(Saved entries)
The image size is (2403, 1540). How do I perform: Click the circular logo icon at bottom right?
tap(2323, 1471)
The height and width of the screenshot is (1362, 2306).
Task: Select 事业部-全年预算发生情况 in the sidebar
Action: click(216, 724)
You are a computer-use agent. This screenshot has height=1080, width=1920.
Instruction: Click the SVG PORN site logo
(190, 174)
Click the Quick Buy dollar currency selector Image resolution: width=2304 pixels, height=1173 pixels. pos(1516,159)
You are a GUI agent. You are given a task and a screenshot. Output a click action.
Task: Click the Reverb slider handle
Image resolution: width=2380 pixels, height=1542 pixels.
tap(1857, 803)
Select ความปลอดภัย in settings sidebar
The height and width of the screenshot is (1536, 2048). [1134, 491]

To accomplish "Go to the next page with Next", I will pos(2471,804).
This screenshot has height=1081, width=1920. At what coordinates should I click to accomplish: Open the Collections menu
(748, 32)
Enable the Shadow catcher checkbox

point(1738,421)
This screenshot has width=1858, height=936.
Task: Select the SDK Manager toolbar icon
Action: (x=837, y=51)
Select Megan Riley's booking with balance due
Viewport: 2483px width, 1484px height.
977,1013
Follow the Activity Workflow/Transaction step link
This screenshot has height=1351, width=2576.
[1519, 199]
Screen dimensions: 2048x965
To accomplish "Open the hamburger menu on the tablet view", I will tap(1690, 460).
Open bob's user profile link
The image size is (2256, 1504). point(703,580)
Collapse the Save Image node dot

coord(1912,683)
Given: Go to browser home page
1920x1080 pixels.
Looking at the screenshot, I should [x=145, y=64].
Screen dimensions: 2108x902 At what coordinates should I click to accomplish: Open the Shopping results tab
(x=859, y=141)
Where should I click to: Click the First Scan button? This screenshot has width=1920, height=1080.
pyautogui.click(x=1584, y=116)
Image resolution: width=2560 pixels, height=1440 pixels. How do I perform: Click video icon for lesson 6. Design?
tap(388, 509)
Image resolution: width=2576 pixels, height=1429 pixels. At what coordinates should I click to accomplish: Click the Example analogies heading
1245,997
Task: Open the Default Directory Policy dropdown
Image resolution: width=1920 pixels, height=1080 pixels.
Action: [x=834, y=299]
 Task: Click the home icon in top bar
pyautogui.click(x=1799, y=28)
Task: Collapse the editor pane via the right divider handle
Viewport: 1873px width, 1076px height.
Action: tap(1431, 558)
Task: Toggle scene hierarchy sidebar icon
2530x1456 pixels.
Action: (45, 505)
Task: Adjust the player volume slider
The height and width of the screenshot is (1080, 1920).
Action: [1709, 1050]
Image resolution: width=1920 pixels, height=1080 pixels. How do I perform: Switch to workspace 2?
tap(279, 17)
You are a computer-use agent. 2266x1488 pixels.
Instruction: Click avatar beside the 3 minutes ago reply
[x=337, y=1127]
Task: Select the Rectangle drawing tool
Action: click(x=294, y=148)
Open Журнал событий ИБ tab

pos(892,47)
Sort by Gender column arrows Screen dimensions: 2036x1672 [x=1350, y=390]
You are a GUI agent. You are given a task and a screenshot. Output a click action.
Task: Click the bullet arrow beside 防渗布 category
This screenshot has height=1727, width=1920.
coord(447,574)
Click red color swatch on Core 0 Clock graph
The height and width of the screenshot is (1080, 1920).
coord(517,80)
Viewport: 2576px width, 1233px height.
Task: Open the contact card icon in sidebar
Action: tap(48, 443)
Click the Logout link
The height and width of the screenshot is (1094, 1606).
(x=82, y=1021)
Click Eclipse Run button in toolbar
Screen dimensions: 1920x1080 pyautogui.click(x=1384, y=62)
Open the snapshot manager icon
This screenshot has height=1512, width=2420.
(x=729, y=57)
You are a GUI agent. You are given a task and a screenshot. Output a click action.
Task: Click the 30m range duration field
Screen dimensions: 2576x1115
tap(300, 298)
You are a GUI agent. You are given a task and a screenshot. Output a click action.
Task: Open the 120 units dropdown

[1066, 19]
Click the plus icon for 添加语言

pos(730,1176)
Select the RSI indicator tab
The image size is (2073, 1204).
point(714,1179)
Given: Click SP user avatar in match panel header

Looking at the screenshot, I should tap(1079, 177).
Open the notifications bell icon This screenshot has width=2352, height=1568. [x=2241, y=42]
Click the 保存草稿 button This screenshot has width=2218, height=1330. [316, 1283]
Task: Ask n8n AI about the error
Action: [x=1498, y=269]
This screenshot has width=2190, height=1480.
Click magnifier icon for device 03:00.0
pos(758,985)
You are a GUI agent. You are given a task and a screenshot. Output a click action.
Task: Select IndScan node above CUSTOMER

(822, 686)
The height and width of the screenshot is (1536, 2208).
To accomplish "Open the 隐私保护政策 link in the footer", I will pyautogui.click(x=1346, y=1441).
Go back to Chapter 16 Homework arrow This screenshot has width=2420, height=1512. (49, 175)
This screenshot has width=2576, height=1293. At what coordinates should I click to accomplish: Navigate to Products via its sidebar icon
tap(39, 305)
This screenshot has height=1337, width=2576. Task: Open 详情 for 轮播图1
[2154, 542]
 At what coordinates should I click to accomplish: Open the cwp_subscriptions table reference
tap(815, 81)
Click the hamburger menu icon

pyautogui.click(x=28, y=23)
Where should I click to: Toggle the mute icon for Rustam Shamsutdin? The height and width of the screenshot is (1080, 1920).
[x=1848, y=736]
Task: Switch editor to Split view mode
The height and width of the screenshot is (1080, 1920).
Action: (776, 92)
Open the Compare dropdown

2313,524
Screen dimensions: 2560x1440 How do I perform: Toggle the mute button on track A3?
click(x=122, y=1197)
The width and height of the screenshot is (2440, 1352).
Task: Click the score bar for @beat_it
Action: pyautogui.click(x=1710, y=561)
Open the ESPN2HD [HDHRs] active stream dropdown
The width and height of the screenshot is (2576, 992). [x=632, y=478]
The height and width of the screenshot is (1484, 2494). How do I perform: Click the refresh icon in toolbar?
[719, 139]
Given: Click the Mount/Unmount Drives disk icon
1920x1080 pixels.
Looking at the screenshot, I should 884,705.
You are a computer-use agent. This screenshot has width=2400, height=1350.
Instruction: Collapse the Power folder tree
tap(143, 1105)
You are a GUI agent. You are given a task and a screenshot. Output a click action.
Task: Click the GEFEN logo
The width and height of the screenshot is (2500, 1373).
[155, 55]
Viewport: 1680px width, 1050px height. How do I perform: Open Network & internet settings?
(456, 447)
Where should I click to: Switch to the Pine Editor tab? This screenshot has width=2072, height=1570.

TASK TO CARRY OUT:
Which lines above contain "will"? Show each of them.

ANSWER TO THE PROBLEM:
To accomplish "Go to the next page with Next", I will pos(2471,804).
To accomplish "Open the hamburger menu on the tablet view", I will tap(1690, 460).
To accomplish "Open the 隐私保护政策 link in the footer", I will pyautogui.click(x=1346, y=1441).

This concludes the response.